Please copy out the workshop announcement below word for word, from its title through its final sentence.

- Passage shown -
+--

Disconnected and Unreachable: How to Work with Shut-Down States of Mind
Saturday 20 June 2020 - London
A One-Day Exploration Led by Dr Anne Alvarez and Dr Graham Music
Working with someone who cannot respond to the connection to another offered by psychotherapy can be one of the most de-skilling experiences for practitioners. Being with long periods of silence, avoidance of eye-contact, difficulties in showing affect, purpose or even words can be enormously challenging and likely to evoke a very negative countertransference. Frustration, boredom and feelings of incompetence make it hard to maintain interest in such clients and they may be dismissed as unready or unsuitable for therapy.READ MORE...
Our speakers both have extensive experience of working with children, adolescents and adults who are deeply shut-down, and they will share reflections on the challenge of engaging them in the therapeutic process. Drawing on the psychoanalytic work of Freida Fromm-Reichman and Harry Stack Sullivan, and linking to current critical thinking in the developmental sciences, including Stephen Porges’ vagal theories, they will offer new understandings of the subtle differences in the ways of being unreachable. New concepts will be introduced, such as being not so much withdrawn as undrawn, and the differences between being shut-down due to neglect, and dissociated due to trauma will be discussed.
The early roots of unreachable states, including neurobiological and attachment problems, lead to a theory of deep disembodiment. Here, lack of connection to appetitive body-states is central to this disengaged way of being: the seeking systems, so fundamental to attachment and the taking in of good introjects, is often impaired. Therapeutic effectiveness thus needs to be informed by the therapist’s own felt embodiment and attachment-based countertransference. Anne and Graham will demonstrate how to remain alive to one’s own bodily sensations and vitalised in this work. As well as slides and video-clips, there will be space for an experiential exercises and discussion with your colleagues and speakers.

+--

- Record excerpts -
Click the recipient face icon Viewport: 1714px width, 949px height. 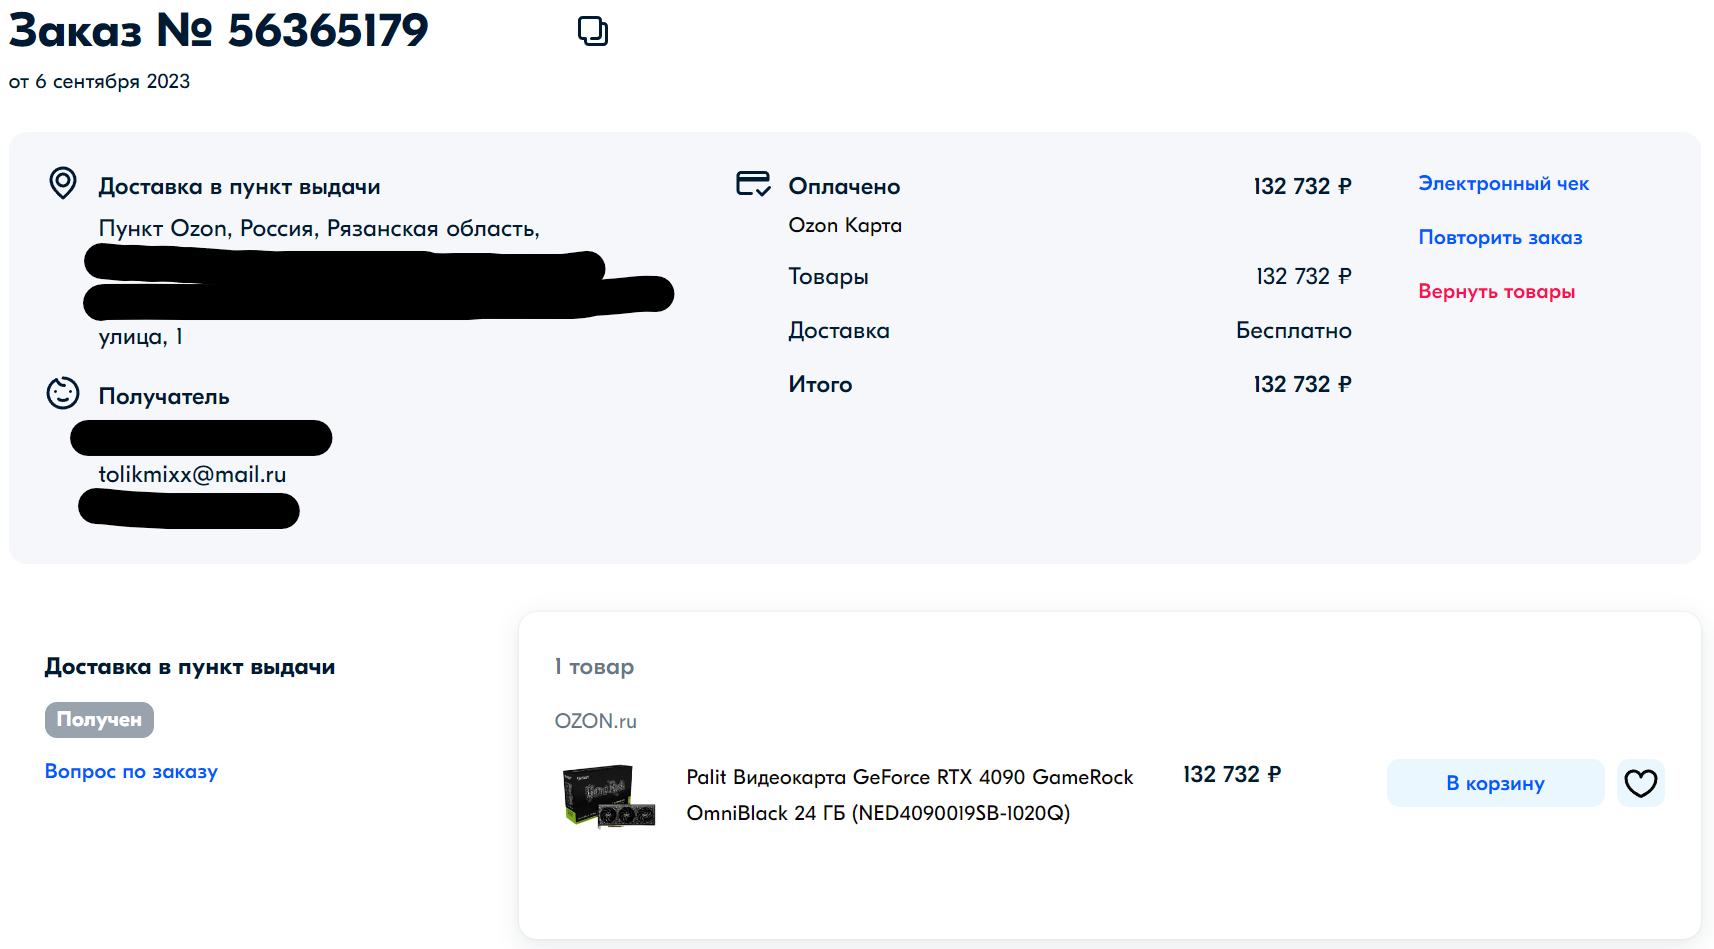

+--

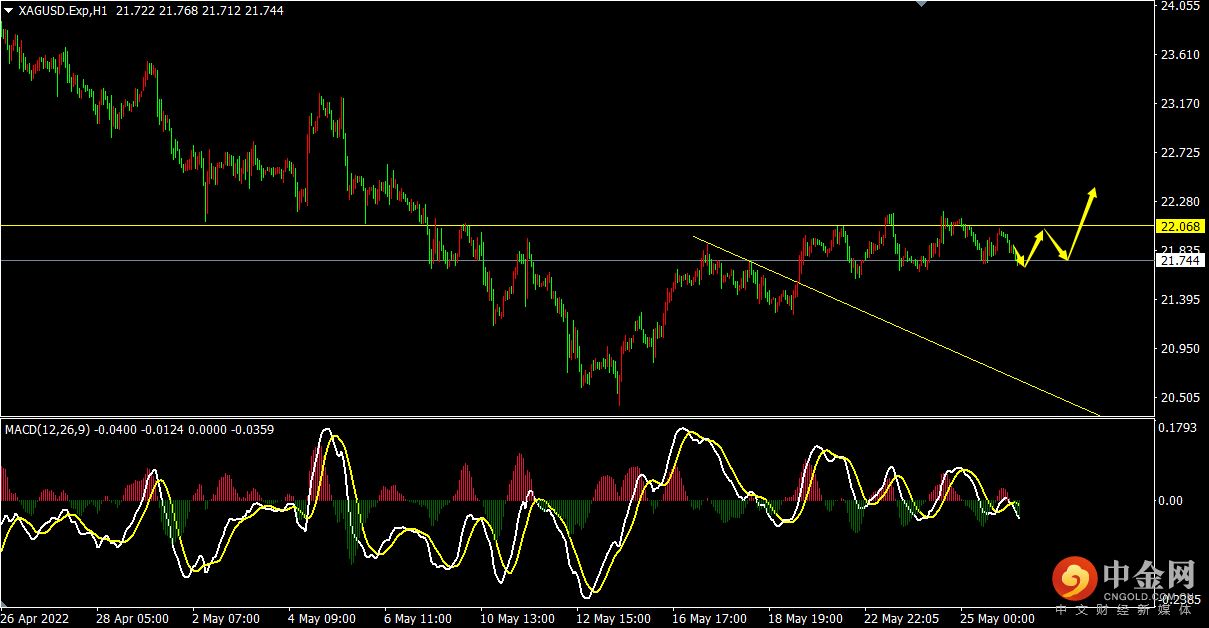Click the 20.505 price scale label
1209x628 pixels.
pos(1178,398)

+--

- Reply -
Disconnected and Unreachable: How to Work with Shut-Down States of Mind
Saturday 20 June 2020 - London
A One-Day Exploration Led by Dr Anne Alvarez and Dr Graham Music
Working with someone who cannot respond to the connection to another offered by psychotherapy can be one of the most de-skilling experiences for practitioners. Being with long periods of silence, avoidance of eye-contact, difficulties in showing affect, purpose or even words can be enormously challenging and likely to evoke a very negative countertransference. Frustration, boredom and feelings of incompetence make it hard to maintain interest in such clients and they may be dismissed as unready or unsuitable for therapy.READ MORE...
Our speakers both have extensive experience of working with children, adolescents and adults who are deeply shut-down, and they will share reflections on the challenge of engaging them in the therapeutic process. Drawing on the psychoanalytic work of Freida Fromm-Reichman and Harry Stack Sullivan, and linking to current critical thinking in the developmental sciences, including Stephen Porges’ vagal theories, they will offer new understandings of the subtle differences in the ways of being unreachable. New concepts will be introduced, such as being not so much withdrawn as undrawn, and the differences between being shut-down due to neglect, and dissociated due to trauma will be discussed.
The early roots of unreachable states, including neurobiological and attachment problems, lead to a theory of deep disembodiment. Here, lack of connection to appetitive body-states is central to this disengaged way of being: the seeking systems, so fundamental to attachment and the taking in of good introjects, is often impaired. Therapeutic effectiveness thus needs to be informed by the therapist’s own felt embodiment and attachment-based countertransference. Anne and Graham will demonstrate how to remain alive to one’s own bodily sensations and vitalised in this work. As well as slides and video-clips, there will be space for an experiential exercises and discussion with your colleagues and speakers.